冨田勲の声の音楽 想像の調教

 私は声楽家である。自分の声をコントロールし、それを音楽表現の手段としている訳であるが、この〈調教*〉はなかなか難しい。狙ったピッチからわずかに外れてしまう、繰り返し練習しないと歌えないほど難しいのに、練習しすぎると声が疲れてしまう、風邪などで声が出づらくなる、などメンテナンスも含めて多くのことに気を遣わなくてはならないからだ。では、録音なら思い通りになるのではないか?私は、自分自身の声の多重録音による2枚のCDを録音、編集した経験があるが、その時痛感したのが、録音された声の〈調教〉の大変さだ。一回限りのライヴと異なり、繰り返し聴取されることを前提とすると、わずかな傷も目立たないように、重箱の隅をつつくような編集作業を延々と続けなくてはならないからだ。

*〈調教〉とは、初音ミク用語で、ユーザーが意図した歌い方になるよう、試行錯誤しながら演奏データを細かく編集していく作業を指す。これを敢えて生身の声に対して使ってみた。

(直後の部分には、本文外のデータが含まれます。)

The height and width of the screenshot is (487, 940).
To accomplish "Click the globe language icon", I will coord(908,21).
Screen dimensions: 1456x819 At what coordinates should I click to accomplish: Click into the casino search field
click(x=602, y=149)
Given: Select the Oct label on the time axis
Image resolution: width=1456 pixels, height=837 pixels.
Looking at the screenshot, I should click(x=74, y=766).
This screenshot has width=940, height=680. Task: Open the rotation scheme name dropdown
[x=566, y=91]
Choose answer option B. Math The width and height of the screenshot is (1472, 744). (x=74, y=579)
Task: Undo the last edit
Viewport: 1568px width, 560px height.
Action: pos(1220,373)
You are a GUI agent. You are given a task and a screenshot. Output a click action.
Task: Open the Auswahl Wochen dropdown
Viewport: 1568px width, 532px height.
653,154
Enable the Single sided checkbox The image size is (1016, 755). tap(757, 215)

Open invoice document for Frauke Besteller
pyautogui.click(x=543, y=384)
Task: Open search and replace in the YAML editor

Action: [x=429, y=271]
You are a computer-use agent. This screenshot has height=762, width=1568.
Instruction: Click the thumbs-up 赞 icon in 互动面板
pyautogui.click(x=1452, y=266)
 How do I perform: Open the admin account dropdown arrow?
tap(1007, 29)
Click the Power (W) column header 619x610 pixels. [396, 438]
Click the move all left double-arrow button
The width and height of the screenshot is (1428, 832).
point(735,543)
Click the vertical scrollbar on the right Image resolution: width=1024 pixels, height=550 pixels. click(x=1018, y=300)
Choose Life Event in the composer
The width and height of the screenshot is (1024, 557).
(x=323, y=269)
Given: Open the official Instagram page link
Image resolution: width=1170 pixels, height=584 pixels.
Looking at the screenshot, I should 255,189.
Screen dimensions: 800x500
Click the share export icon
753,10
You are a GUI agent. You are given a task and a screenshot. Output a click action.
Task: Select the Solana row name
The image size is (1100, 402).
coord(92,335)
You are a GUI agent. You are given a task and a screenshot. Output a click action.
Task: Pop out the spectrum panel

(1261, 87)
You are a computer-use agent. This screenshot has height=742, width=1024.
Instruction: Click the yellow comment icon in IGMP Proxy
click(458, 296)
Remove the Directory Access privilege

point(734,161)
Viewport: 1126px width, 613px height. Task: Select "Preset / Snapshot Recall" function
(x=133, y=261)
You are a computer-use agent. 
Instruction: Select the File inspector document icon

 ましてや、シンセサイザーなどで人工的に合成された〈声〉の調教は、さらに気の遠くなるような作業に違いない。まず声そのものから電子的に作らなくてはならないからだ。しかし、その調教が成功するとどうなるか? 今回発売される冨田勲の『展覧会の絵 Ultimate Edition』『イーハトーヴ交響曲 Blu-ray』がその回答だ。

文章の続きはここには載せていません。